No clinical benefit of rapid versus gradual tapering of immunosuppression to treat sustained BK virus viremia after kidney transplantation: a single-center experience.

Abstract

Immunosuppressive drug tapering is currently the recommended treatment of BK virus (BKV) viremia after kidney transplantation; however, its exact modalities remain unclear. We retrospectively compared two consecutive strategies in 111 patients with sustained viremia: a gradual monitoring/tapering group (GT, n = 57) before 2012 and a rapid monitoring/tapering group (RT, n = 54) after 2012. At viremia diagnosis, the dose of mycophenolic acid (MPA) and tacrolimus levels (T0 ) were similar among patient groups. However, following onset, the dose of MPA at 1month (P=0.002) and 3months (P=0.005) and Tac T0 at 1month (P=0.030) and 3months (P=0.006) were lower in the RT group. This rapid minimization shortened BKV viremia (P<0.001) and resulted in a better protection of graft function in patients with confirmed BKV-associated nephropathy (P=0.033) without impacting 5-year graft survival.

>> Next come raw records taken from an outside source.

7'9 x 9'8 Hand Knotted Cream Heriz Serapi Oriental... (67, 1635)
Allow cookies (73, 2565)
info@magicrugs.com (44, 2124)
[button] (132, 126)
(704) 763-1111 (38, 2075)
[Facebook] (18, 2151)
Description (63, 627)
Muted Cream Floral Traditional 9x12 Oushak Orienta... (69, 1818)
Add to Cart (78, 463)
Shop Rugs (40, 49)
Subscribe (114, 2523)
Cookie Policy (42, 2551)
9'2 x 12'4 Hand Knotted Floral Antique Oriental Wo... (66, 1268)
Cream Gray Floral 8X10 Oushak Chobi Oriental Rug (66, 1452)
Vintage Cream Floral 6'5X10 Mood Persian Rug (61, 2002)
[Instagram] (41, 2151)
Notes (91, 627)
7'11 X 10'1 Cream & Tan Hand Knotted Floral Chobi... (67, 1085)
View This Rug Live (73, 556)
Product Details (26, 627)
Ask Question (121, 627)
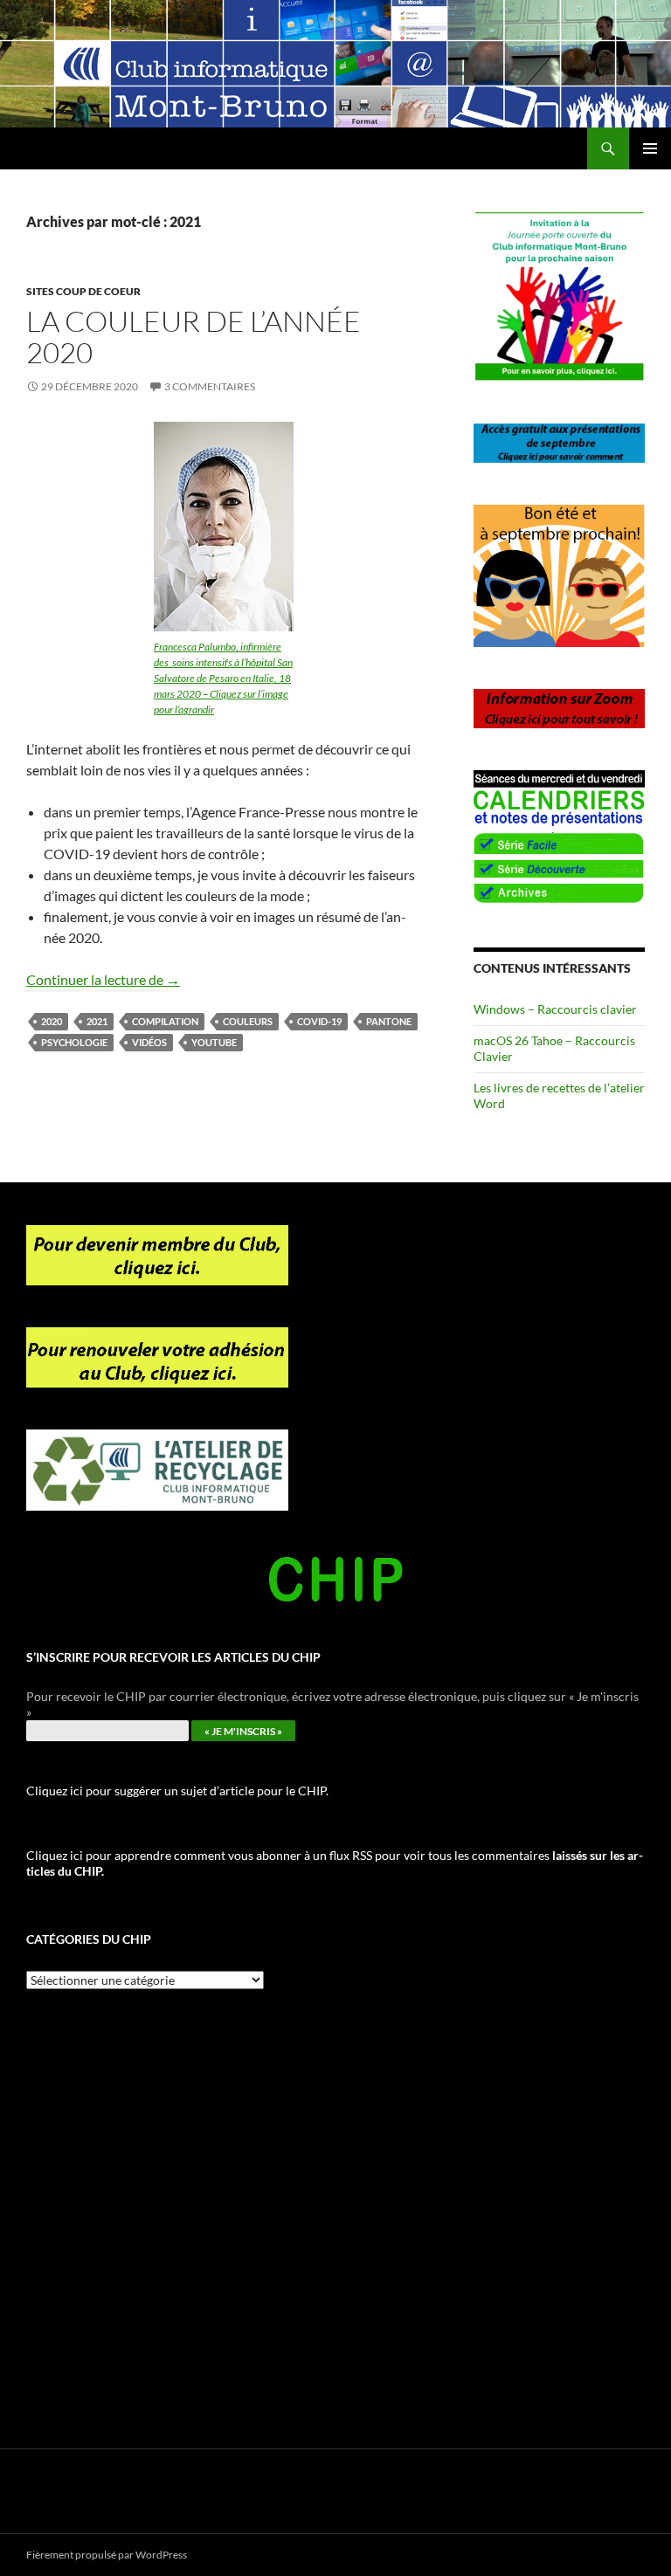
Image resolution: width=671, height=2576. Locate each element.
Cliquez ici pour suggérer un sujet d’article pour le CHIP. (177, 1790)
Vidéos (149, 1042)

Survival without rejection was similar (P=0.571), but the RT group had increased the development of de novo donor-specific antibodies (dnDSAs; P<0.001). Multivariate Cox analysis identified basiliximab versus Thymoglobulin® induction [hazard ratio (HR), 3.090; P=0.001] and the RT strategy (HR, 6.021; P=0.002) as independently associated with dnDSAs. Compared to a gradual tapering, rapid immunosuppression tapering to treat sustained BKV viremia does not improve medium-term clinical outcome but increases the risk of developing dnDSAs.